The appalling abuse of American Olympic gymnasts, North Korea’s Winter Olympic participation and Russian dopers have all been making the headlines this week.
There is another Olympic-related story that has not been aired much beyond the specialist media and in Kazakhstan, but you can bet your life it will be a big talking point when Tokyo 2020 comes around – and the sport of weightlifting will likely take a lot of flak that should be aimed elsewhere.
Last Tuesday (January 23), the International Weightlifting Federation (IWF) posted an explanation as to why it had suspended Ilya Ilyin for only two years, which means he can compete at the Tokyo 2020 Olympic Games despite him having to return two Olympic gold medals for doping.
This is, as far as most people within weightlifting are concerned, a terrible decision – morally wrong, bad for morale, and sure to damage the reputation of a sport that is already under threat, because of doping, of losing its Olympic status.
They are right. But so are those who point out that legally, the IWF had no other option – and the laws by which they are hamstrung are not their own. The IWF was following the World Anti-Doping Agency (WADA) code.
Ilyin, 29, a national hero in Kazakhstan despite his reputation in the wider world, has been called “the Lance Armstrong of weightlifting” because he is the most high-profile athlete in his sport to have been identified as a probable serial doper.
On the IWF’s results database Ilyin has 10 career results listed between 2005 and 2015.
He had 10 straight wins until two of those results became”DQ” for doping – at Beijing 2008 and London 2012.

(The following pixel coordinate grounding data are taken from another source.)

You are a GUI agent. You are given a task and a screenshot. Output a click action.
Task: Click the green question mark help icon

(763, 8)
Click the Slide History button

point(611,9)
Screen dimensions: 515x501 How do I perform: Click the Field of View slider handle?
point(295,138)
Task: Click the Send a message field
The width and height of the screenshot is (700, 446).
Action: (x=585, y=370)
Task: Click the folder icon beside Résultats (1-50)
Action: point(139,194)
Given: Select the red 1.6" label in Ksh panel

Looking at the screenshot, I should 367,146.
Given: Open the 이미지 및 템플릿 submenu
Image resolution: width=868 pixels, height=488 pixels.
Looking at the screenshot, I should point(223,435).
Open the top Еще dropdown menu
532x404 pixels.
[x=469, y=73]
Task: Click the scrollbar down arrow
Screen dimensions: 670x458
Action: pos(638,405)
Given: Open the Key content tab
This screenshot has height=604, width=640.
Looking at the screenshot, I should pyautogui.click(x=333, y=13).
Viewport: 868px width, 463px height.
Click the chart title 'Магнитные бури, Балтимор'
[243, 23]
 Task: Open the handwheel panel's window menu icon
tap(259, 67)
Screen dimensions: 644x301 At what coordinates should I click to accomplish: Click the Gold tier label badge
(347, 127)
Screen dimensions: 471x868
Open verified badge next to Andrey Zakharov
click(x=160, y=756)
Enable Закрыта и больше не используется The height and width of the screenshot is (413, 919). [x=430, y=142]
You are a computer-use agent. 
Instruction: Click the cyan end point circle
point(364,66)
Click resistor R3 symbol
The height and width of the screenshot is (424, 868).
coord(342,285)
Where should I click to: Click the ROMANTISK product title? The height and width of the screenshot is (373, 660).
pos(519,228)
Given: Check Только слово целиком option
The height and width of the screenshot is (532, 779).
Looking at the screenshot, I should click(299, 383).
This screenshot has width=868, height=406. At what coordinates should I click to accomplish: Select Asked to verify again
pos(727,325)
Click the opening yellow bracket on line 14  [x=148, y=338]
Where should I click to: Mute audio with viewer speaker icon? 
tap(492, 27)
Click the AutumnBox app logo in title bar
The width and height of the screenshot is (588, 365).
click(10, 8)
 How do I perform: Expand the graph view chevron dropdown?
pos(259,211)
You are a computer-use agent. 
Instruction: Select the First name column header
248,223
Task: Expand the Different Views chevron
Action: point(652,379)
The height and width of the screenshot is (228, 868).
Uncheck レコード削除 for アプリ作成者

Both were in the notorious and soon to be defunct 94 kilograms category in which Ilyin could justifiably claim, judging by retest results, that all his main rivals were doping too.
His positives, for stanozolol, came up when the International Olympic Committee (IOC) retested samples from Beijing and London a few months before the Rio 2016 Olympic Games, from which Ilyin was subsequently suspended.
Confirmation of the 2012 positive was sent by the IOC to the Kazakhstan Olympic Committee in June 2016, seven days before news of the 2008 positive.
And therein lies the problem – because two offences then became one.
The IOC and WADA were leading this process, and when the IWF became involved at the sanction stage it was compelled to follow the WADA code applicable at the time.
Under this code, drawn up in 2009, the London violation could not be treated as a second case because Ilyin had not already been informed of the Beijing violation.
Chronologically, an athlete must be informed of a first positive before any subsequent positive is treated as a second offence: the athlete must be given a chance to modify his or her behavior after the first offence has taken place.
Whether Ilyin and his rivals ever had any intention of modifying their behavior is open to question, but because the IOC sent the notifications to Kazakhstan “the wrong way round” Ilyin was able to take advantage of a loophole that nobody could have foreseen when the WADA code was drawn up, when there was no such thing as reanalysis of stored Olympic samples.
One day after the 2012 notification was sent, Ilyin’s 2008 B-sample was analysed. Might the IOC have waited and sent those notifications in the “right” order for the two cases to be treated separately, which would have led to Ilyin being banned for eight years?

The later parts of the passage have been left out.